Let $\left(f\left(t\right)\right)_{t\geq\,0}$ be a stochastic process with a.s. continuous paths adapted to a filtration $\left(\mathcal{F}_t\right)_{t\geq\,0}$.
Is the process $\left(\int_0^t f\left(s\right) ds\right)_{t\geq\,0}$ also adapted with respect to the same filtration? In other words, if $t>0$, is the random variable $\int_0^t f\left(s\right) ds$ $\mathcal{F}_t$-measurable?
Intuitively I would say yes since the integral can be seen as the limit of a Riemann sum involving terms that are all $\mathcal{F}_t$-measurable, but I have no clue about the technical details needed to assert that that measurability is preserved when taking the limit.

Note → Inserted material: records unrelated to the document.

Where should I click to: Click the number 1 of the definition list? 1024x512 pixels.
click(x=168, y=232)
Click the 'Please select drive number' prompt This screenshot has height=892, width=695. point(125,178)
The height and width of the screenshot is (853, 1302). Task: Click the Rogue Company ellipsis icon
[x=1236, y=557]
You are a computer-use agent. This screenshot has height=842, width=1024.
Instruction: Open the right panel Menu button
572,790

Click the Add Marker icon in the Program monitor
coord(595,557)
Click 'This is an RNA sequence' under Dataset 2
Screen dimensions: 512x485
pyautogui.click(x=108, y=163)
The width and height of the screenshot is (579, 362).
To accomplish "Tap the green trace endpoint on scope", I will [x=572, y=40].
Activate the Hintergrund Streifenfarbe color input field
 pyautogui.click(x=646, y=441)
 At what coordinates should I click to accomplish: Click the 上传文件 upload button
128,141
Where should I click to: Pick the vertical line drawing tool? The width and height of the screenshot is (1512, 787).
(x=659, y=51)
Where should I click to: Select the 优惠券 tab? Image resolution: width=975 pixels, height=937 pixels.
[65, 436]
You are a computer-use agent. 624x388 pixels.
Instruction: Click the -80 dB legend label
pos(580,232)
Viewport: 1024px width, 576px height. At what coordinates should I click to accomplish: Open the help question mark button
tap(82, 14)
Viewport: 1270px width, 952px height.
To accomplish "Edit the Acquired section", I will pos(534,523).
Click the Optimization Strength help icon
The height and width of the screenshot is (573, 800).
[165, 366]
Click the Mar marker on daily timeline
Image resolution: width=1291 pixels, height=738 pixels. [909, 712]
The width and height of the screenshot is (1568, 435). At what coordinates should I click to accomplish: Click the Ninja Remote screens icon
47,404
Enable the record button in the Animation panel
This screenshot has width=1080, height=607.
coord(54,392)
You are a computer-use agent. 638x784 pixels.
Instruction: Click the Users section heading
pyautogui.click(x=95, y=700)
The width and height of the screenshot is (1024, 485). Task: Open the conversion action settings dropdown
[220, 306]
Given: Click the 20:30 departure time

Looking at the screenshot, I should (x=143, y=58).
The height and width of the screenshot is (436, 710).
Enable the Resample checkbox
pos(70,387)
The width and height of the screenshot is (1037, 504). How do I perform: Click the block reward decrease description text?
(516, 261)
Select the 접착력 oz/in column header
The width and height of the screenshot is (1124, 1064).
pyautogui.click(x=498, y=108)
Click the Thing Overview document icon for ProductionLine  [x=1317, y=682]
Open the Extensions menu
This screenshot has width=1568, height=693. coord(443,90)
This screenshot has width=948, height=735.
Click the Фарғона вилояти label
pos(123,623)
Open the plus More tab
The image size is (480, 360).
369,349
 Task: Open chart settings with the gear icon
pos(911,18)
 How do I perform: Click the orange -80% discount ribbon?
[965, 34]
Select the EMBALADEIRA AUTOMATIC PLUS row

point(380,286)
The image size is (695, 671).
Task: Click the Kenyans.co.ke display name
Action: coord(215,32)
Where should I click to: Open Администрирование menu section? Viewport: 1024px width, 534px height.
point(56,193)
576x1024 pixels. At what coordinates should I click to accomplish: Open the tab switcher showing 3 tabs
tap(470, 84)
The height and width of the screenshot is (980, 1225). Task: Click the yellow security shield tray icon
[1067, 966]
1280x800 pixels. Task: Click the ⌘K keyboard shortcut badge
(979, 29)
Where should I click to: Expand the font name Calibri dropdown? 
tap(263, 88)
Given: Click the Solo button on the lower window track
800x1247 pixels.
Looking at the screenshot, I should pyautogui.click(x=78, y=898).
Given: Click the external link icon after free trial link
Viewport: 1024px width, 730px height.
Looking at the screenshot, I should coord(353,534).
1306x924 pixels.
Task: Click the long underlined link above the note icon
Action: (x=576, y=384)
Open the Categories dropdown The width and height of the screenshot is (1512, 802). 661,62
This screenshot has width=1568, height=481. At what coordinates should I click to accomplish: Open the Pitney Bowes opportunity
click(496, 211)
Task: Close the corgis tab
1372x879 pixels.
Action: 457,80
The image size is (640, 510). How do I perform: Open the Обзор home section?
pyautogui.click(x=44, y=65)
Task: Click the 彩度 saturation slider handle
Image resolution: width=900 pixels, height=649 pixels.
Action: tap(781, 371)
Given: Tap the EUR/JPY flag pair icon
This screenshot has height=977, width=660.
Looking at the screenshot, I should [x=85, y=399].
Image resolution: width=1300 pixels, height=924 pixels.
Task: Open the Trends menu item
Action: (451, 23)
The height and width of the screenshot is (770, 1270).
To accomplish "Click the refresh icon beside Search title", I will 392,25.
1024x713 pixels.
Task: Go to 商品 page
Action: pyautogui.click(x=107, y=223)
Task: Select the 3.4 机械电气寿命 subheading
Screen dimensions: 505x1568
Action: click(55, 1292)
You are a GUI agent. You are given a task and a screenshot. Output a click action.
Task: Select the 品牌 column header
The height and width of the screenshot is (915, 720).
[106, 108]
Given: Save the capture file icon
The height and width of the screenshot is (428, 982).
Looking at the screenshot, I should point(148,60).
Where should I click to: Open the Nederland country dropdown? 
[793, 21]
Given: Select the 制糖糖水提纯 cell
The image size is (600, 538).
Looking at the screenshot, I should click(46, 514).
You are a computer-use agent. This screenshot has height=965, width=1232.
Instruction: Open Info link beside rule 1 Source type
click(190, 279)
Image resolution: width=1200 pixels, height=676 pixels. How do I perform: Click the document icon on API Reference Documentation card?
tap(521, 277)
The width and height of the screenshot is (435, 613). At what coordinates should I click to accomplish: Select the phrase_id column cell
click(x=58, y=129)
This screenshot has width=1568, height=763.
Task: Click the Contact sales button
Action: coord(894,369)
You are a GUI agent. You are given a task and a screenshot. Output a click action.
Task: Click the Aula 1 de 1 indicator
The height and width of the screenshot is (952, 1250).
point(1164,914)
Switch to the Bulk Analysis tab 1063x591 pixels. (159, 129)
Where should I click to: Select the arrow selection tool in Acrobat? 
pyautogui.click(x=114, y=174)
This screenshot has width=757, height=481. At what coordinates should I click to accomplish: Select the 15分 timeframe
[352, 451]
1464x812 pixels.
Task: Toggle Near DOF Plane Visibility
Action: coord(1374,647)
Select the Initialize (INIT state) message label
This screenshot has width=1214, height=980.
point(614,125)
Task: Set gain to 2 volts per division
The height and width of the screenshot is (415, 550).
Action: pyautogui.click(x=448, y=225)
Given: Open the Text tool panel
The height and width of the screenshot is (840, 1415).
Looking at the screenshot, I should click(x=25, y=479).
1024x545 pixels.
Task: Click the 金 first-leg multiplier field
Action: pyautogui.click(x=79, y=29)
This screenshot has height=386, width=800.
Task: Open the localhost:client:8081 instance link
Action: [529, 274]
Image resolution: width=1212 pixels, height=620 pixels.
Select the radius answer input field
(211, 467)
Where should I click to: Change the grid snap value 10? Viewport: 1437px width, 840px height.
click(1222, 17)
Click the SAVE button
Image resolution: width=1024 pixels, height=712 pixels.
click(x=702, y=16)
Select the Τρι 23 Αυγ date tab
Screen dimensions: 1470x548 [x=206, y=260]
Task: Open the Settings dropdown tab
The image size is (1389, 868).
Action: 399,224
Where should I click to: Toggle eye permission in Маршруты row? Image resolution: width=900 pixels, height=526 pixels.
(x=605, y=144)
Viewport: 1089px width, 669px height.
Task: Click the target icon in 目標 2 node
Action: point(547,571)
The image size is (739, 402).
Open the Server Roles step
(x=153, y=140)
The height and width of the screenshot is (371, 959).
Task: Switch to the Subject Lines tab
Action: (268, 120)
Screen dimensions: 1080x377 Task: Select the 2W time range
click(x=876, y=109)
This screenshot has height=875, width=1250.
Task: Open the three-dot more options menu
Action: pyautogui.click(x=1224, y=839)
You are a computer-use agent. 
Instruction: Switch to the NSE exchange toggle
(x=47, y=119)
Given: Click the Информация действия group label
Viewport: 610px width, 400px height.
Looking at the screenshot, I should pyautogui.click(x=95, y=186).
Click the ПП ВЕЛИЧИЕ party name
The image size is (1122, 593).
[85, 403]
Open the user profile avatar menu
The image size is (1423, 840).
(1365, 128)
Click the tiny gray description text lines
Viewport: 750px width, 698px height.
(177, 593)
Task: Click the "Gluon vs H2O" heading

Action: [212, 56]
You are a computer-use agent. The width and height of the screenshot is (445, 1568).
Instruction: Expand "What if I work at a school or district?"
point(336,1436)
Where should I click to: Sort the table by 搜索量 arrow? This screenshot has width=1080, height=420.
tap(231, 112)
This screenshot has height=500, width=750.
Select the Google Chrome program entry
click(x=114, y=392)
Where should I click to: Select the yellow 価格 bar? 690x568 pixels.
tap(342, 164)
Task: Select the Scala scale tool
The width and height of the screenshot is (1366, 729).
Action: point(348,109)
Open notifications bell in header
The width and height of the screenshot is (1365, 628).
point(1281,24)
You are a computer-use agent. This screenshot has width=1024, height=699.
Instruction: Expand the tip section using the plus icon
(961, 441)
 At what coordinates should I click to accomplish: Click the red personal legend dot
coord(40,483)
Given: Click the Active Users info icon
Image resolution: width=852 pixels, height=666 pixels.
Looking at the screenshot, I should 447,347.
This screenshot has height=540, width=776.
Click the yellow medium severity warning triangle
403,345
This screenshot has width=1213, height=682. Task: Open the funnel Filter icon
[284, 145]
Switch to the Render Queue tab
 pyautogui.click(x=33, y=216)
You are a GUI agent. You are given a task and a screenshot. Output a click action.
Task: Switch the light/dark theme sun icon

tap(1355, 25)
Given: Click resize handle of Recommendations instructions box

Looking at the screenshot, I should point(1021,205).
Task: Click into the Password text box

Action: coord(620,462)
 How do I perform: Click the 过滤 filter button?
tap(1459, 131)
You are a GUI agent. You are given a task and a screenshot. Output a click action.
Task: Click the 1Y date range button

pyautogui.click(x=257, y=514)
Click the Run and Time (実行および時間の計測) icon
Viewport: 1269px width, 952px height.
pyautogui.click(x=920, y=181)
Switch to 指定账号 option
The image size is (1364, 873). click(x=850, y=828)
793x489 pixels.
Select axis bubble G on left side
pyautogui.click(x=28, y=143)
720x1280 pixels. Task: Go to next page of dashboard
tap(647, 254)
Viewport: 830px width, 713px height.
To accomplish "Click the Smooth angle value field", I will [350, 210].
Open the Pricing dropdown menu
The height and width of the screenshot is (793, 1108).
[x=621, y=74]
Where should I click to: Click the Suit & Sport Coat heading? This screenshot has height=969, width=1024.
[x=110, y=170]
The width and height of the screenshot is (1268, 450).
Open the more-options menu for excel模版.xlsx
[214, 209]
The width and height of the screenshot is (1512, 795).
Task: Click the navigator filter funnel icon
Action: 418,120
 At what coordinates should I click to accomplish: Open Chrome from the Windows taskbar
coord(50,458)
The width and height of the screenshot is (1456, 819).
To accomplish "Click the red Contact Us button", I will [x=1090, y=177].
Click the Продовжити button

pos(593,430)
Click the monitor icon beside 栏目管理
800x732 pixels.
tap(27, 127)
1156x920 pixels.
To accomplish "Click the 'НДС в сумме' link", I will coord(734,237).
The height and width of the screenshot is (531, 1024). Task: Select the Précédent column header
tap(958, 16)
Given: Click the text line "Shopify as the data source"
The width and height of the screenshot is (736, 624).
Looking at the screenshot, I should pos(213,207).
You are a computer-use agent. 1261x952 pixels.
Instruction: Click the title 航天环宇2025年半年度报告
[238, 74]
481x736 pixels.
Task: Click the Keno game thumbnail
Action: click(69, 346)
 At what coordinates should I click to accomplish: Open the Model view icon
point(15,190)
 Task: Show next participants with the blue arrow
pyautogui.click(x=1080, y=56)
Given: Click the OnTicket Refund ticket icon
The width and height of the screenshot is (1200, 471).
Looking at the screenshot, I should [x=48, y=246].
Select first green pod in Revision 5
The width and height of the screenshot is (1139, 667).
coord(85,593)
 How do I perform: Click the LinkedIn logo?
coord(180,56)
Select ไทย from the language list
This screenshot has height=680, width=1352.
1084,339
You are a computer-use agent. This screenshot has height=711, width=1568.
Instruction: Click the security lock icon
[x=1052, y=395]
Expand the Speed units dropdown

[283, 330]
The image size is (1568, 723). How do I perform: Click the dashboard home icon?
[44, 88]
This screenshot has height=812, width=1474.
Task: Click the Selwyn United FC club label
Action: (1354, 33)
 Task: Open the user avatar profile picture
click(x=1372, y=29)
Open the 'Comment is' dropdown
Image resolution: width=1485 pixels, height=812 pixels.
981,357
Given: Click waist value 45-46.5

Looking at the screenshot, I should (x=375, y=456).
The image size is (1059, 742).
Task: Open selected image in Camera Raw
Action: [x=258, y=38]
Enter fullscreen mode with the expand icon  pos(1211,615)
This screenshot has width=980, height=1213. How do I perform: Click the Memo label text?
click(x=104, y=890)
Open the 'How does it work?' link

If the answer is no, however, what are some conditions one might add so that the result holds?
The key fact in measure theory is that pointwise limits of measurable functions are measurable. In our case, $\int_{0}^{t} f(s) \, ds$ is the pointwise limit of the sequence $F_{N} = \frac{1}{N} \sum_{j = 1}^{\lfloor tN \rfloor} f \left(\frac{j}{N}\right)$. For each $N$, $F_{N}$ is $\mathcal{F}_{t}$-measurable. Therefore, $\int_{0}^{t} f(s) \, ds = \lim_{N \to \infty} F_{N}$ is $\mathcal{F}_{t}$-measurable. From this, we see that the process $t \mapsto \int_{0}^{t} f(s) \, ds$ is adapted.